To get the pulse of what’s happening, we got in touch with e-sourcing specialists Scanmarket, a company that’s facing both of those pressures. The cloud-based provider operates globally but has its core group in Denmark, one of the first countries to institute a nationwide lockdown.

In any crisis, businesses’ timelines for answers speed up and priorities change. So we talked with Scanmarket CEO Betina Nygaard to get some insight on how the crisis is unfolding and how businesses are addressing all of the risk they’re facing.

Q&A

Scanmarket has offices in the United States and across Europe, so you clearly work online, but on a personal level, how is your team handling the new reality of working remotely from home for the first weeks of the lockdown?

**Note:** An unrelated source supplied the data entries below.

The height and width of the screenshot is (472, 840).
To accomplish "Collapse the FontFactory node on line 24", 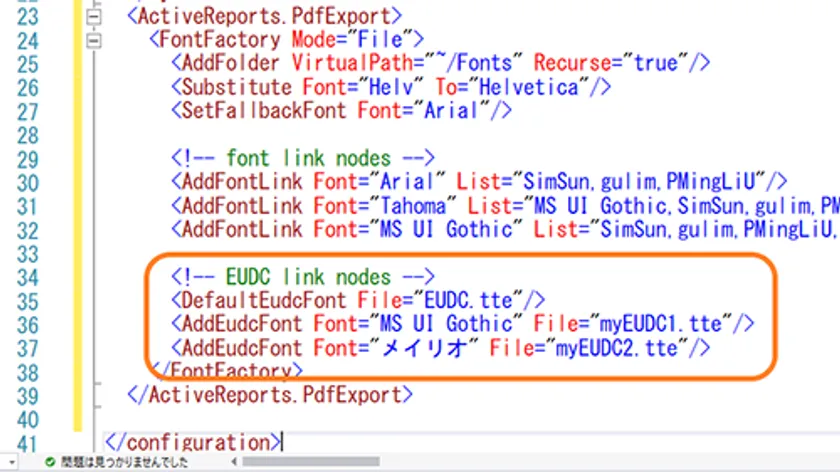I will click(95, 41).
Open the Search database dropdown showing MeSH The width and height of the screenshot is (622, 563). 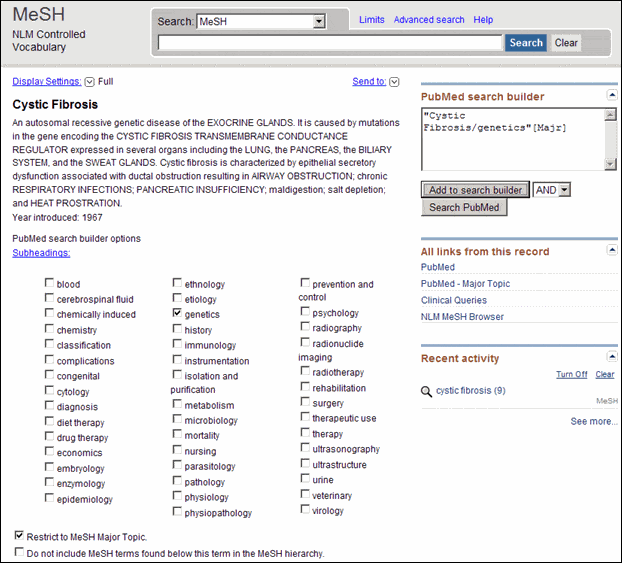pyautogui.click(x=319, y=21)
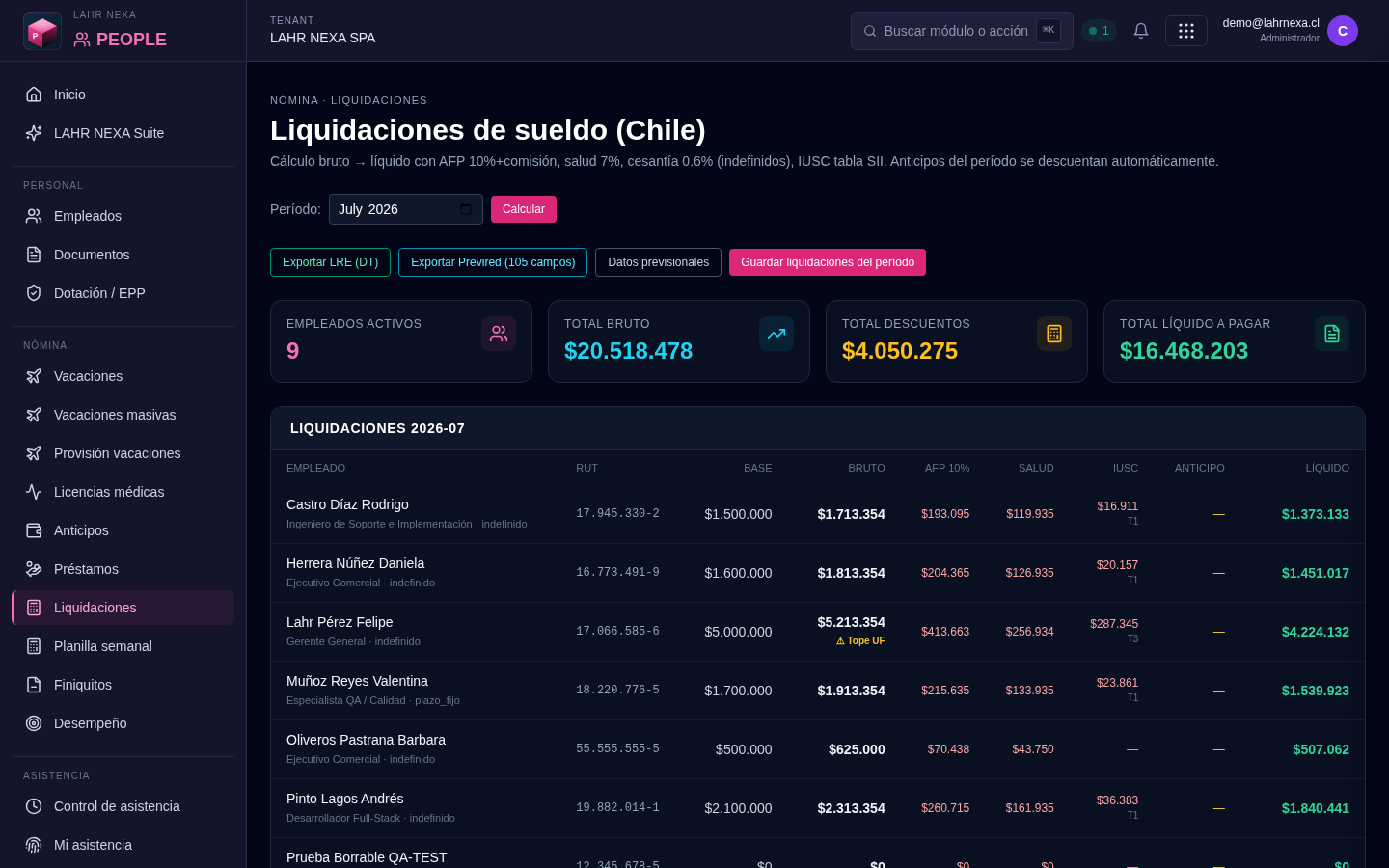Click the calendar icon in Período field
The image size is (1389, 868).
(x=466, y=209)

Betina Nygaard: Apart from not being able to see each other every day, it is pretty much business as usual. We are lucky to have a business that enables us to continue our work and uphold our day-to-day engagements with our customers, regardless of where we are physically situated. In fact, this experience has brought us closer in many ways. Everyone has shown a great understanding of each other’s different challenges, and there has been a huge willingness to help each other across the departments. We’ve been forced to become more transparent in what we do and utilize all the online tools available, including our own Project Management tool, to optimize visibility into our own organization. A very healthy exercise!

On the customer side, are you seeing a slowdown of activity with the use of your system as companies and people are affected by lockdowns and working from home?

No, so far not at all. The beauty of strategic sourcing is that you can carry out your business online, so we haven’t experienced a big slowdown of activity at all. Instead, the numbers indicate that our clients are taking their upstream procurement online, so for us it is business as usual but with an upward trend.

What e-sourcing tips do you have for addressing risk mitigation?

In order to identify and understand where your risks lie, you must define what kind of risk you are dealing with and then see how this will impact your supply chain.

Step No. 1 is awareness and overview of the risk factors:

  • Disruption Risk:
    • Weather (storms, flooding, drought)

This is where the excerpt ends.